• [Listed records]:
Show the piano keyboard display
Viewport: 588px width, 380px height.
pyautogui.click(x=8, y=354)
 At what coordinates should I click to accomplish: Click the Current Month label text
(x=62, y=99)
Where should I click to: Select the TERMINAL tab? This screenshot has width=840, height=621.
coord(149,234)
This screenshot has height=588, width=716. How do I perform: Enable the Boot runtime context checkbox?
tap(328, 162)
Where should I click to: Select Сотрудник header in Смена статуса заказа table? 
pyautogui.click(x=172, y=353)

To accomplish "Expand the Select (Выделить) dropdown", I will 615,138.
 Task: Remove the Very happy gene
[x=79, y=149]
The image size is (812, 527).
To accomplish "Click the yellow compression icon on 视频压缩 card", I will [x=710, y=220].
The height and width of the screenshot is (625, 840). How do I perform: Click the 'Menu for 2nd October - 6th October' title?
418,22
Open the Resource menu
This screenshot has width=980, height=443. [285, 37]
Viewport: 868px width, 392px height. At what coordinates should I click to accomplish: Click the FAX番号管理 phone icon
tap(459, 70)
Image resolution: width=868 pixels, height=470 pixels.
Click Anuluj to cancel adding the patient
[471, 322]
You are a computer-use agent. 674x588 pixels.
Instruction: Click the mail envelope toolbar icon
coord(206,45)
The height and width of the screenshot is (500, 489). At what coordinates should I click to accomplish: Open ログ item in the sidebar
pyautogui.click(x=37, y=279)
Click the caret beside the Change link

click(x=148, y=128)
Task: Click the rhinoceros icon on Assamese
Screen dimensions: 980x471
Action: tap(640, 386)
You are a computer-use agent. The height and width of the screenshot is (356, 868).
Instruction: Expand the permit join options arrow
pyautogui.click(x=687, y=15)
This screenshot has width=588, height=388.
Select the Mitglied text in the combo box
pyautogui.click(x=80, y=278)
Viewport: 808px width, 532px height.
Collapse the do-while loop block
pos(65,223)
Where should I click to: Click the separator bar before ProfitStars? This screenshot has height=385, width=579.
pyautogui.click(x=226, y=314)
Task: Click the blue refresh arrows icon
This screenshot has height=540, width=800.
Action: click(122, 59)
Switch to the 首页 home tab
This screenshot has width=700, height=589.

• [Task prompt]:
Write out every entry once more, precisely as it stands.

• [Response below]:
Show the piano keyboard display
Viewport: 588px width, 380px height.
pyautogui.click(x=8, y=354)
 At what coordinates should I click to accomplish: Click the Current Month label text
(x=62, y=99)
Where should I click to: Select the TERMINAL tab? This screenshot has width=840, height=621.
coord(149,234)
This screenshot has height=588, width=716. How do I perform: Enable the Boot runtime context checkbox?
tap(328, 162)
Where should I click to: Select Сотрудник header in Смена статуса заказа table? 
pyautogui.click(x=172, y=353)

To accomplish "Expand the Select (Выделить) dropdown", I will 615,138.
 Task: Remove the Very happy gene
[x=79, y=149]
The image size is (812, 527).
To accomplish "Click the yellow compression icon on 视频压缩 card", I will [x=710, y=220].
The height and width of the screenshot is (625, 840). How do I perform: Click the 'Menu for 2nd October - 6th October' title?
418,22
Open the Resource menu
This screenshot has width=980, height=443. [285, 37]
Viewport: 868px width, 392px height. At what coordinates should I click to accomplish: Click the FAX番号管理 phone icon
tap(459, 70)
Image resolution: width=868 pixels, height=470 pixels.
Click Anuluj to cancel adding the patient
[471, 322]
You are a computer-use agent. 674x588 pixels.
Instruction: Click the mail envelope toolbar icon
coord(206,45)
The height and width of the screenshot is (500, 489). At what coordinates should I click to accomplish: Open ログ item in the sidebar
pyautogui.click(x=37, y=279)
Click the caret beside the Change link

click(x=148, y=128)
Task: Click the rhinoceros icon on Assamese
Screen dimensions: 980x471
Action: tap(640, 386)
You are a computer-use agent. The height and width of the screenshot is (356, 868).
Instruction: Expand the permit join options arrow
pyautogui.click(x=687, y=15)
This screenshot has width=588, height=388.
Select the Mitglied text in the combo box
pyautogui.click(x=80, y=278)
Viewport: 808px width, 532px height.
Collapse the do-while loop block
pos(65,223)
Where should I click to: Click the separator bar before ProfitStars? This screenshot has height=385, width=579.
pyautogui.click(x=226, y=314)
Task: Click the blue refresh arrows icon
This screenshot has height=540, width=800.
Action: click(122, 59)
Switch to the 首页 home tab
This screenshot has width=700, height=589.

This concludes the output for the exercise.